Inizia il 21 giugno la maturità per l’anno scolastico 2016/2017 e, oltre che al tototracce per i temi e agli ultimi ripassi, è tempo anche di calcoli. Il voto finale, infatti, è dato non solo dai punteggi raggiunti nelle tre prove scritte e in quella orale, ma anche da un insieme di fattori che tiene conto del percorso scolastico e del rendimento degli studenti negli ultimi tre anni di scuola.

I crediti scolastici

Il voto finale è calcolato in centesimi e la sufficienza si raggiunge a 60. Il massimo a cui si può aspirare, invece, è 100 con lode. Un quarto del punteggio finale è dato dai crediti scolastici: 25 punti totali accumulati durante gli ultimi tre anni di studi in base alla media scolastica e, in alcuni casi, con l'integrazione di attività extrascolastiche svolte in diversi ambiti.

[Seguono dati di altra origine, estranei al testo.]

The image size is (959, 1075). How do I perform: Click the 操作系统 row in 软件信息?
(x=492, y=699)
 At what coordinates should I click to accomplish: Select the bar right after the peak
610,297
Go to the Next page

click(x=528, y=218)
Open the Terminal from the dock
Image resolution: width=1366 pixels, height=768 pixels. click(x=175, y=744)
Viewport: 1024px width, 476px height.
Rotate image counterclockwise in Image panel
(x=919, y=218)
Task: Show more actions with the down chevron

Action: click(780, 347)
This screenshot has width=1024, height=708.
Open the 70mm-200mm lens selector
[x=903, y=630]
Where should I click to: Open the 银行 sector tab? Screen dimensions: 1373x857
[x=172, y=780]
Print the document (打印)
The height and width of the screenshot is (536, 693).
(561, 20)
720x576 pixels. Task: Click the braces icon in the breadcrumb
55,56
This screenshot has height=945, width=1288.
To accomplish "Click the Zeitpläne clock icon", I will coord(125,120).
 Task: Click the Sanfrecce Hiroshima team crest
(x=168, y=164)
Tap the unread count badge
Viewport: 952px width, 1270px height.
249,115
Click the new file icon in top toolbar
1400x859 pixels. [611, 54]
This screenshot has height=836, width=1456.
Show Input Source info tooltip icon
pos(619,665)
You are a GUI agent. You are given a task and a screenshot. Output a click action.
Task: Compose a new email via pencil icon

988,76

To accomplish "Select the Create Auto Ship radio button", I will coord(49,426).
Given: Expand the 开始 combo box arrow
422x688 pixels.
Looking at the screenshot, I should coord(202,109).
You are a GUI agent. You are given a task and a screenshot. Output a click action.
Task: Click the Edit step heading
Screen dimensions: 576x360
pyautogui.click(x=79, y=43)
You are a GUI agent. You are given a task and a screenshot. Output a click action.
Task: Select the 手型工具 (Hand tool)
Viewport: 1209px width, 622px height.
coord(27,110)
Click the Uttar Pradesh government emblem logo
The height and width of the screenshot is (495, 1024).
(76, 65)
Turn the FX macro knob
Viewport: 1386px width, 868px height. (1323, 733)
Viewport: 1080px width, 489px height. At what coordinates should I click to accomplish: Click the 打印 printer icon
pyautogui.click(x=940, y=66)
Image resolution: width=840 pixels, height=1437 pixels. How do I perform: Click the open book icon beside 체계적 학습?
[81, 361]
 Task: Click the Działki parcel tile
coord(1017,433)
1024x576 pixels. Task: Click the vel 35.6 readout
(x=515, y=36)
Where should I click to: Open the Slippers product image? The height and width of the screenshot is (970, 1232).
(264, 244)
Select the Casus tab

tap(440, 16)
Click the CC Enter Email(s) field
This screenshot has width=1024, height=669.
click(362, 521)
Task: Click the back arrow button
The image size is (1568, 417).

Si va da un minimo di tre a un massimo di otto punti nei primi due anni, per passare da quattro a nove punti nell’ultimo anno.

Le prove scritte

Un’altra parte - la più importante - del voto è costituita dalle tre prove scritte che valgono 45 punti, 15 ognuna. Per raggiungere la sufficienza, in questo caso, bisogna ottenere almeno dieci in ogni scritto. La commissione esaminatrice (quest’anno saranno più di 12mila e si possono cercare qui) valuterà gli elaborati e comunicherà i punteggi agli alunni prima degli orali.

Il colloquio orale

Il colloquio, che si svolge fra il candidato e i membri della commissione costituita sia da professori interni che esterni, rappresenta l’ultima fase della maturità. Questa parte vale 30 punti e la sufficienza viene raggiunta a 20. Generalmente, si inizia con l’esposizione di una tesina su un argomento approfondito dallo studente, per poi estendere le domande a tutte le materie affrontate in classe nel corso dell'anno.

I "punti bonus" e la lode

Il sistema prevede anche l’utilizzo dei cosiddetti "punti bonus". Li ottengono solo gli studenti che hanno raggiunto un punteggio di almeno 70/100, tra le prove scritte e quelle orali (su un totale di 75), e che hanno "credito di 15 punti", come stabilito dal Miur. I "punti bonus" possono andare da un minimo di uno a un massimo di cinque, a discrezione degli esaminatori. Ma c’è anche un altro scenario: quello della lode. Per ottenerla, negli ultimi tre anni di studi, non bisogna mai aver avuto un voto inferiore all’8 in pagella. Inoltre, bisogna presentarsi all’esame con 25 punti di credito e ottenere 45 punti nelle prove scritte e 30 punti all'orale, senza usufruire del bonus.

Cosa cambia nel 2019

Per via dei provvedimenti sulla Buona Scuola, nel 2019 questo sistema di punteggio cambierà. Lo schema di decreto sugli esami di Stato prevede che, da quell'anno, gli studenti sosterranno solo due prove scritte, e un colloquio orale. Per ogni prova scritta, i commissari potranno decidere di assegnare massimo 20 punti e lo stesso punteggio massimo potrà essere attribuito alla prova orale. Avranno poi un peso di 40 punti i crediti acquisiti nei tre anni precedenti e la votazione verrà espressa ancora in centesimi. Come ha comunicato il Miur nell'aprile 2017, inoltre, "lo svolgimento delle attività di alternanza scuola-lavoro diventa requisito di ammissione all'esame, insieme allo svolgimento della prova nazionale Invalsi".